Comcast will characterize the plan with Charter as helpful for the regulatory process because Comcast will end up being smaller than it otherwise would have been, but there are several problems with that argument, said James Stenger, a mergers and acquisitions attorney at Chadbourne & Parke. A cable industry duopoly consisting of Comcast and Charter isn’t significantly different from a monopoly situation where Comcast is more dominant, he said. “On a national level, I'm not sure that it’s particularly effective in reducing whatever concerns Congress or the FCC might have about the structure of the cable industry.” The deal reduces competition locally and regionally, Stenger said. The purpose of the deal is to swap systems, allowing Comcast and Charter more control in their respective regions, he said. “While there may be a good reason for region clustering, you can’t argue that it increases competition on a regional or local level.” Stenger doesn’t have clients involved in the transaction.
Free Press and Writers Guild of America, West remained critical of the divestiture plan. The announcement would lead “to the creation of a three-company cable cartel,” WGAW said in a statement. “The decision of these three powerful companies to divide markets and share ownership of subscribers through a new publicly traded corporation is unprecedented and adds to the mounting evidence against the Comcast-Time Warner Cable merger.” Free Press Policy Director Matt Wood called the transaction “convoluted.” It may change the final tally of subscribers under the proposed merger, “but it can’t change the fact that this deal is a big loss for innovation and competition,” he said in a statement. “Transforming three giant companies into two behemoths gives no comfort to content providers or consumers.” The Consumers Union also bemoaned that “it’s hard to see how any of this benefits consumers or competition,” its policy counsel Delara Derakhshani said.

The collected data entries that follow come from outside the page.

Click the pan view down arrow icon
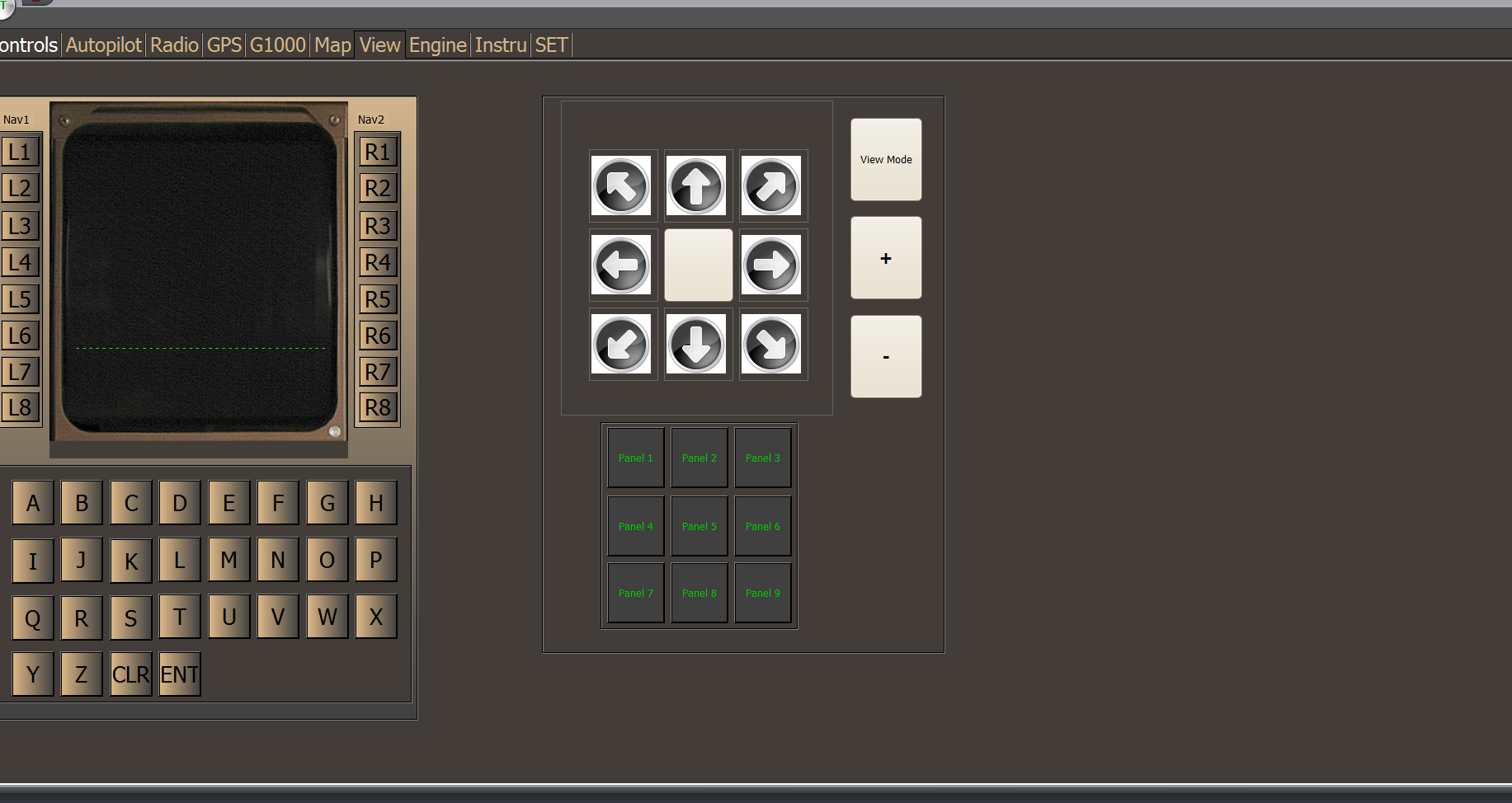 click(697, 344)
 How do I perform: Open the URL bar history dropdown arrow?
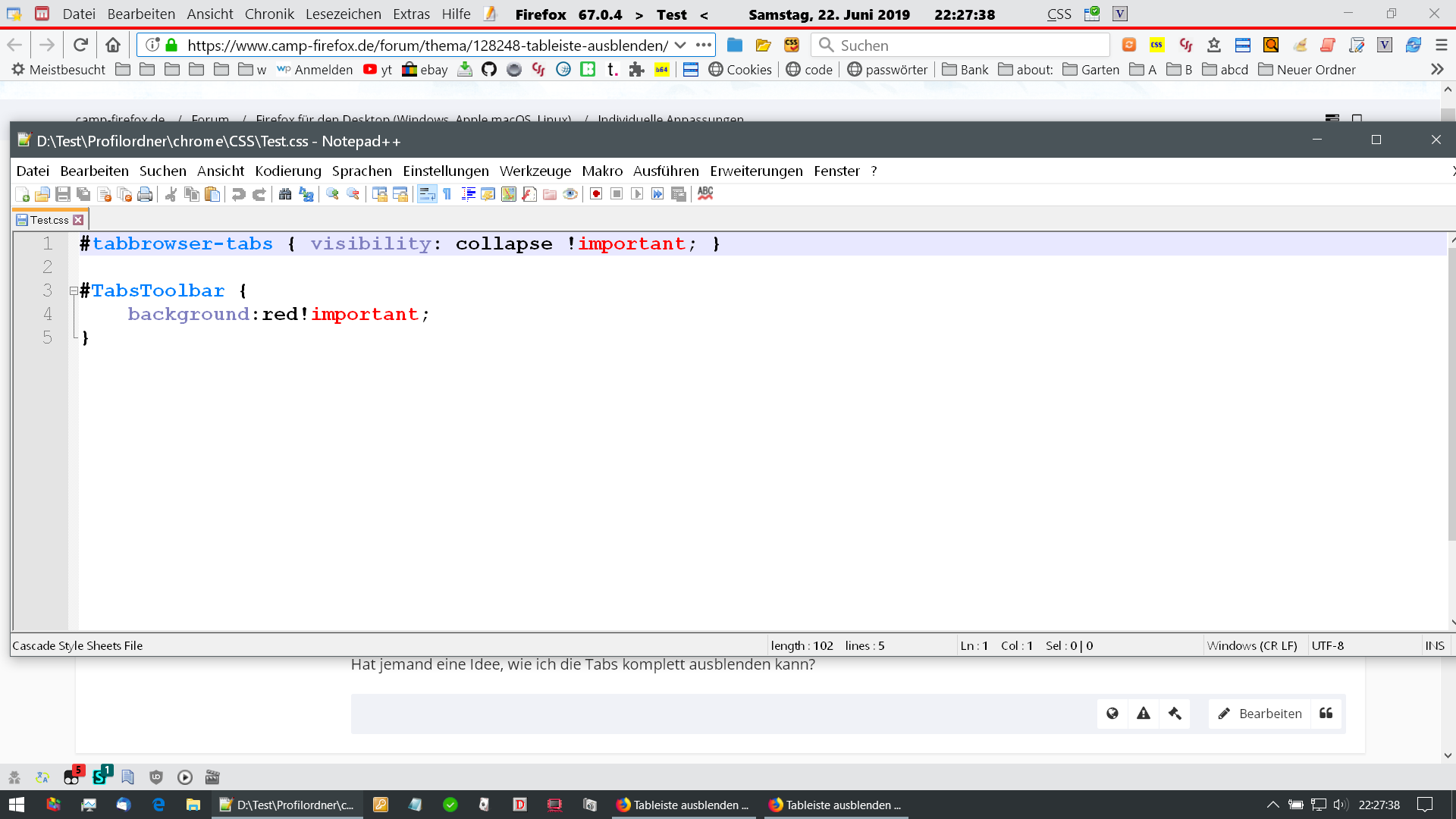[680, 46]
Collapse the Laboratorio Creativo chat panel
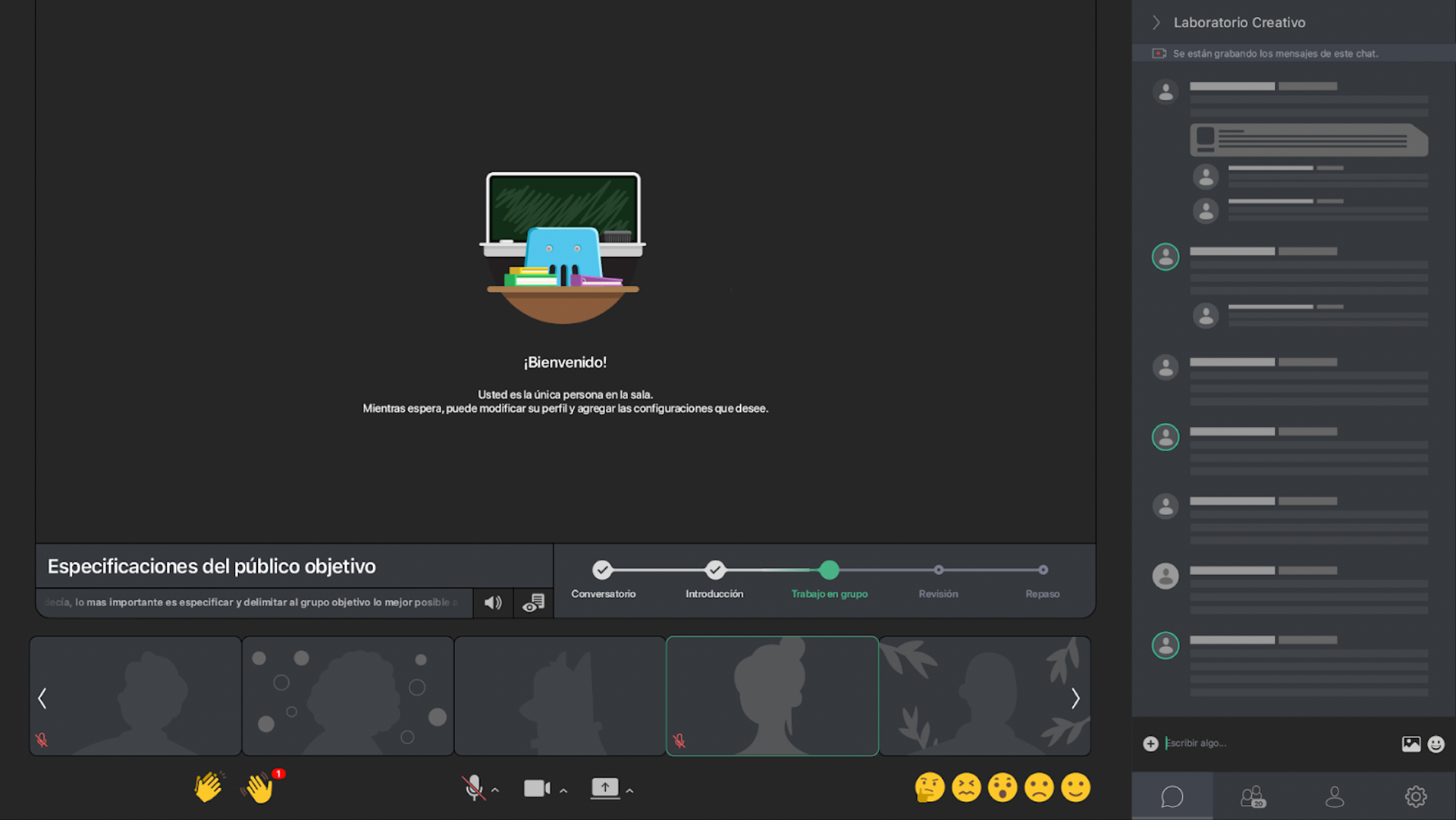 tap(1156, 23)
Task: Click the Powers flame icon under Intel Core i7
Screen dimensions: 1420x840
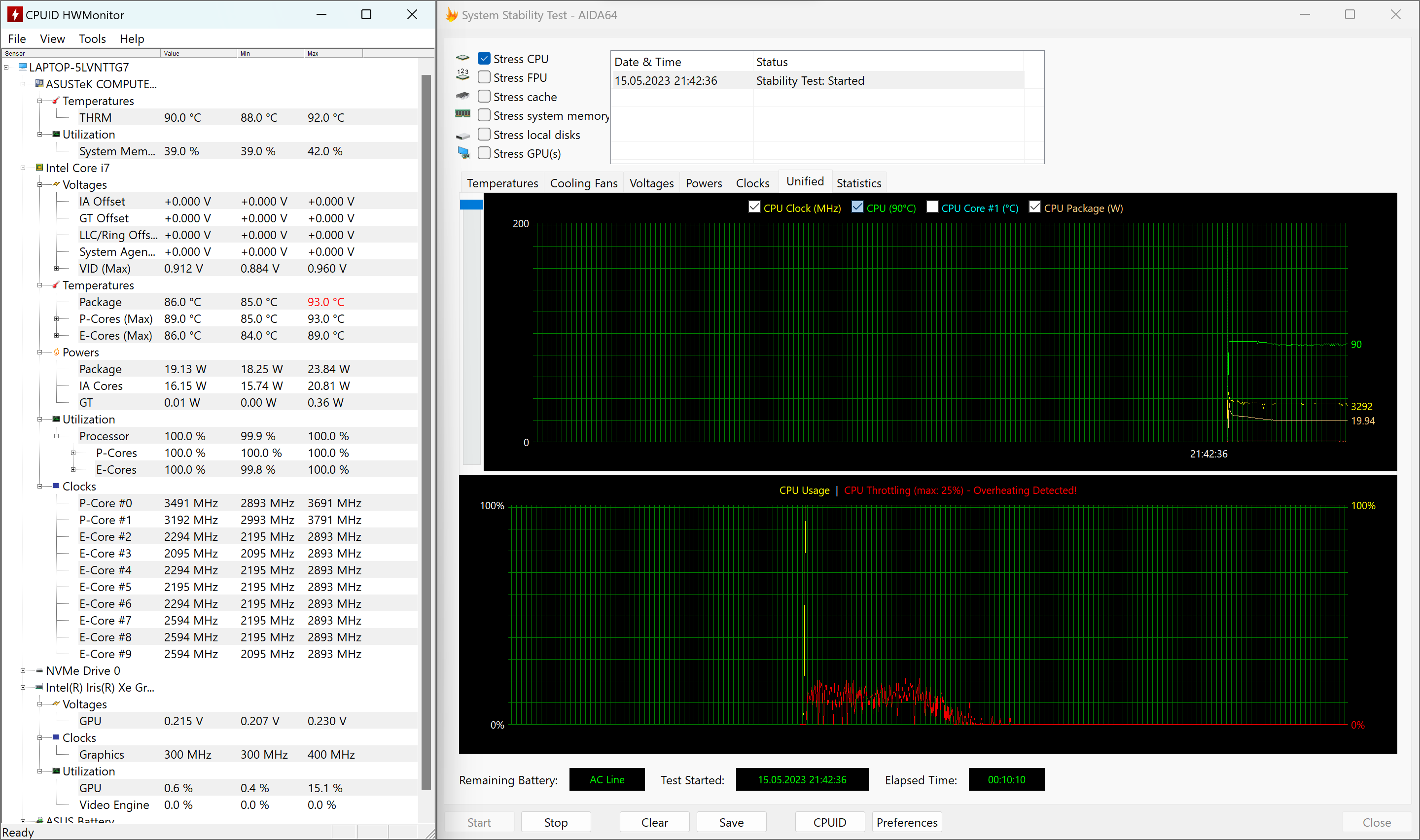Action: click(56, 352)
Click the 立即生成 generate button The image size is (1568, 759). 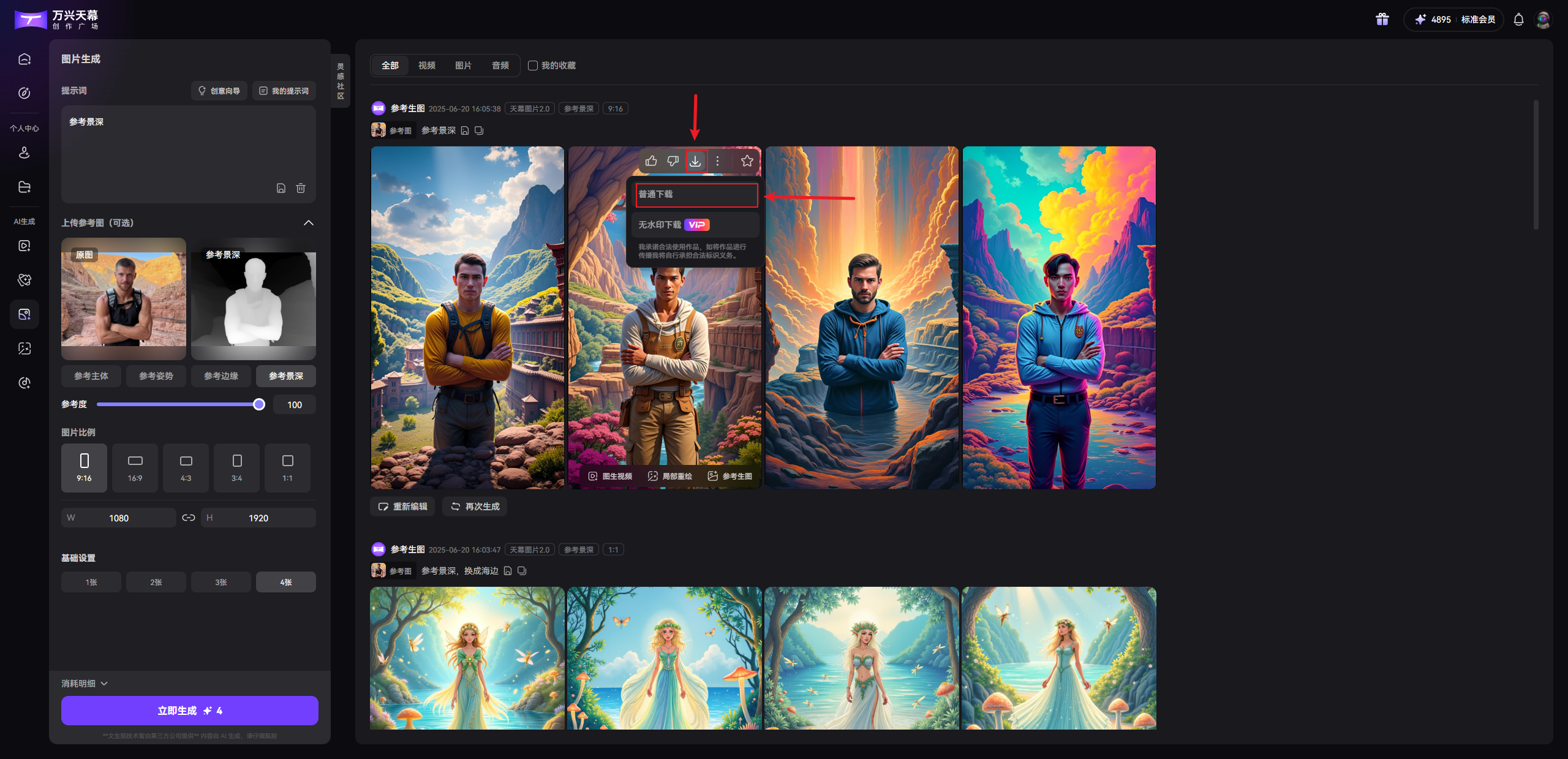click(189, 711)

The move should be “a small but welcome gesture to regulators by not actually requiring any continued negotiation over this divestiture,” Guggenheim Partners analyst Paul Gallant said in a research note. For Comcast, the deal gains regulatory clarity, “allowing the FCC to proceed more expeditiously with the FCC/[Department of Justice] approval process,” Moffett Nathanson analysts said. Comcast captures new synergies, and it recoups additional cash, “which they have promised will be fodder for additional share repurchases, increasing the accretion of the deal,” they said.
The deal isn’t expected to ease the concerns of entities that are opposed or worried about Comcast’s intent to take over TWC, the pay-TV attorney said. “Any joint operations will just make the critics more unhappy because it keeps Comcast’s fingers in ‘x’ number of subscriber pots.” The Charter deal likely will extend the regulatory process and review of the Comcast/TWC deal, Stenger said. “It will provide a further opportunity for interested parties to make their views known to the FCC,” he said. Comcast will have to amend its application and Charter will have to file applications to take control of some of the TWC systems, he said.